On the other table, Ralph and Daniel played Black Powder - something Napoleonic by the looks of it.




In addition Gary presented Peter with a trophy to mark his victory in our Maurice campaign. He felt it was worth marking the fact that we'd finished a club campaign; something we've never done before.



Wednesday, 18 October 2017

Army Showcase - The Knights of the Round Table

You've probably seen enough of these figures to last you a lifetime over the past couple of days, but I thought an army showcase was in order.
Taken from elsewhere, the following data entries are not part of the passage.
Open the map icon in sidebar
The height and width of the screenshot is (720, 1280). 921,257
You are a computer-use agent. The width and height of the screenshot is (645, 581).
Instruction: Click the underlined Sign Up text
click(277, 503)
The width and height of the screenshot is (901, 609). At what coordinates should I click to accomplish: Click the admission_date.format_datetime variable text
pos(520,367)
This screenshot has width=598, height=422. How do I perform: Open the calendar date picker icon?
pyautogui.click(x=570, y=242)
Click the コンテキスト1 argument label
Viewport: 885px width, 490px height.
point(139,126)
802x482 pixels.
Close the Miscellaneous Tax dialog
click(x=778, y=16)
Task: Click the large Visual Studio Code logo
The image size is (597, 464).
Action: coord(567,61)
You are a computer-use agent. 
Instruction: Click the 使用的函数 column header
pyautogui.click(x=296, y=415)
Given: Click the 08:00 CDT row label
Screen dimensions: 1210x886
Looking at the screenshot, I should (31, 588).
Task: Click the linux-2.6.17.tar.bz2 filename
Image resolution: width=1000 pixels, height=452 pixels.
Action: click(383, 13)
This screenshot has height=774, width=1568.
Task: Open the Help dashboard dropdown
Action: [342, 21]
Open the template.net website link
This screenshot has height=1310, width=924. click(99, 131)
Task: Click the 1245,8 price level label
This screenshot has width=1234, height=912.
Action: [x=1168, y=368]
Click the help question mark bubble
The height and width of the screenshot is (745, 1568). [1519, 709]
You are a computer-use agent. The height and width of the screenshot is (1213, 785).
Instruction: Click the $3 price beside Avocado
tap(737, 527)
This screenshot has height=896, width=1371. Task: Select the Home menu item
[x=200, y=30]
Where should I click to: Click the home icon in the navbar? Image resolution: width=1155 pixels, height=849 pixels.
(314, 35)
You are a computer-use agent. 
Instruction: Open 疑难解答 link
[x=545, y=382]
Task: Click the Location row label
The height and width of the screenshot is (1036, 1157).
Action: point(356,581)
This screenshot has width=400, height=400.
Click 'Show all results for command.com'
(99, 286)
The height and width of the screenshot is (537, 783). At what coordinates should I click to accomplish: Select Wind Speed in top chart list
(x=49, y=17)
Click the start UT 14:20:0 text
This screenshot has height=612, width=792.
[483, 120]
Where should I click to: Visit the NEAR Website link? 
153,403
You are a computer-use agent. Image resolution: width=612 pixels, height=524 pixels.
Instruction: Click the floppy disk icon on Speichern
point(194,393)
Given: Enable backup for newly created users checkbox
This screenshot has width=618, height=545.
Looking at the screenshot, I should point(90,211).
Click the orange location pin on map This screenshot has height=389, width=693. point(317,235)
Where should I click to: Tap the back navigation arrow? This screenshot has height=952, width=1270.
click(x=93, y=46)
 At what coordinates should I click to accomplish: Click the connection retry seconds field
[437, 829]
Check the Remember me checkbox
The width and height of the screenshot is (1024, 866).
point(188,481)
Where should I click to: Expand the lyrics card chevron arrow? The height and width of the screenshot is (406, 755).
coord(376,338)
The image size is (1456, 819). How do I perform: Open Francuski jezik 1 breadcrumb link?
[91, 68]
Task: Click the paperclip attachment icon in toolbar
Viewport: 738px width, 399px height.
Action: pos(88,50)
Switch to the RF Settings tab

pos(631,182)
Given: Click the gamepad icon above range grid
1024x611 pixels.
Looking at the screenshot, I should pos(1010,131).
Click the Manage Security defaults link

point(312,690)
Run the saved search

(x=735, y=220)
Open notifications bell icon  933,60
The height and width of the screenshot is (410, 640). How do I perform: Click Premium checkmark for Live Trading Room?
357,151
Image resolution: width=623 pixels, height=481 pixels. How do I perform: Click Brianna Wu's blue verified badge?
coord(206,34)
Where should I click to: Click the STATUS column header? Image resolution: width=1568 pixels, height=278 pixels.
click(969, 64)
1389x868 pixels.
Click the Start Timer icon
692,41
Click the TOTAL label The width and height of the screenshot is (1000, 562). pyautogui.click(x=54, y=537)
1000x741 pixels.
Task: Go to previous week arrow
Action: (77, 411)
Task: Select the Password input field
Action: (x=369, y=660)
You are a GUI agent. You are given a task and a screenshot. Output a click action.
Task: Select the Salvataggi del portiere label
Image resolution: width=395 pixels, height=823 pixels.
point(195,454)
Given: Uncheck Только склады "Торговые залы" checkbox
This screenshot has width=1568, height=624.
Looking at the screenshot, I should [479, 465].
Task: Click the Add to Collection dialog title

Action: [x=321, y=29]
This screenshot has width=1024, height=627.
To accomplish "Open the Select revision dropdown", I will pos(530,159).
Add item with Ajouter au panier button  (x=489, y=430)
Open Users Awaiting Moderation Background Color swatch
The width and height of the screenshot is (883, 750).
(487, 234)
Back in 2002, a fellow wargamer was downsizing his collection, and gave me an unpainted Peter Pig pre-made HOTT army - The Knights of the Round Table. I started painting them, lost the impetus and stored them away. They emigrated with me in 2008, and stayed in storage until, the other week, I realised I needed a new HOTT army for my 6x6 Challenge project, dug them out, and finished them.

The army is:

1 x Hero General (Arthur)
1 x Hero (Lancelot)
1 x Magician (Merlin)
4 x Knights
2 x Blades
Optional: 1 x Paladin (Sir Galahad)


Here's Arthur


And most of the knights.



Lancelot and Galahad, plus some friends.



Merlin.


And the knights on foot.


That's it really. Lovely figures, of course. Peter Pig rarely disappoints, and they're a joy to paint.

On a totally unrelated note, one of my followers said hello to my son at the 2017 ACRA awards in Melbourne this weekend. Hi there, whoever you are. It's nice to know that my celebrity and his overlap in some small way.

Tuesday, 17 October 2017

We're Knights of the Round Table

With a new HOTT army on the gaming table, I found time this evening to have a couple of quick games using it. Opening up boxes, my Orcs were the first that came to hand - a mix of hordes, riders and beasts, led by a Nazgul knight and featuring some behemoth trolls.

The Knights of the Round Table consisted of: Hero general (Arthur), Hero (Lancelot), Magician (Merlin), 4 x Knights (Of The Round Table), 2 x Blades (Knights on foot).

In the first game they attacked (sorry about the dodgy pictures; I'm still getting to grips with my new phone camera).


The knights look spectacular. All that heraldry is why I stalled on the painting, but it was worth the effort.


The Orc hordes, looking very, very dark.


The knights pushed forward eagerly, towards the enemy wolf-rider.


Meanwhile the knights on foot engaged the allied wargs.


The two armies met in the centre.


Lancelot destroyed the trolls.


This left the Nazgul exposed, and he dies in single combat with Arthur, thus defeating the Orc army.


This was rather a quick game. A win in their debut game, it's true, but a rather easy victory.


I set the armies up again. The Orcs defended once more, and went with one fewer wood and an extra hill.


Arthur's nights advanced cautiously.


The Nazgul ordered a small redeployment, putting himself in the front line with his wolf-riders in support.


One element of wolf-riders was set across the front of the army to the other flank. Arthur pushed his troops forward more quickly to trap it ...


... but ran out of PIPs, and caught caught isolated from the rest of the army.


Lancelot on the end of the line faced the trolls once more. But this time they were supported by wargs and Lancelot was killed.



Meanwhile the knights supporting Arthur forged forward into the main Orc army, leaving Arthur dangerously exposed.


Merlin to the rescue - he quickly drove off the trolls.


The knights pushed too far forward and were surrounded and destroyed.


On the other flank the remaining knights pushed forward against the Nazgul and wolf-riders, with mixed success.


Merlin found himself best by more wargs ...


... and killed.


Arthur withdrew to the safety of a hill, whilst the rest of his army pressed forward once more.


But more of his knights ended up surrounded, and were wiped out, breaking his army.


A win for the Orcs. As is often the case with HOTT, Arthur was caught short in terms of PIPs at the key moment, but the army's small size also counted against it, with the Orcs able to pin elements with hordes and then attack elsewhere.


Since this is a new army, I am able to count these games as one of my 6x6 Challenge entries.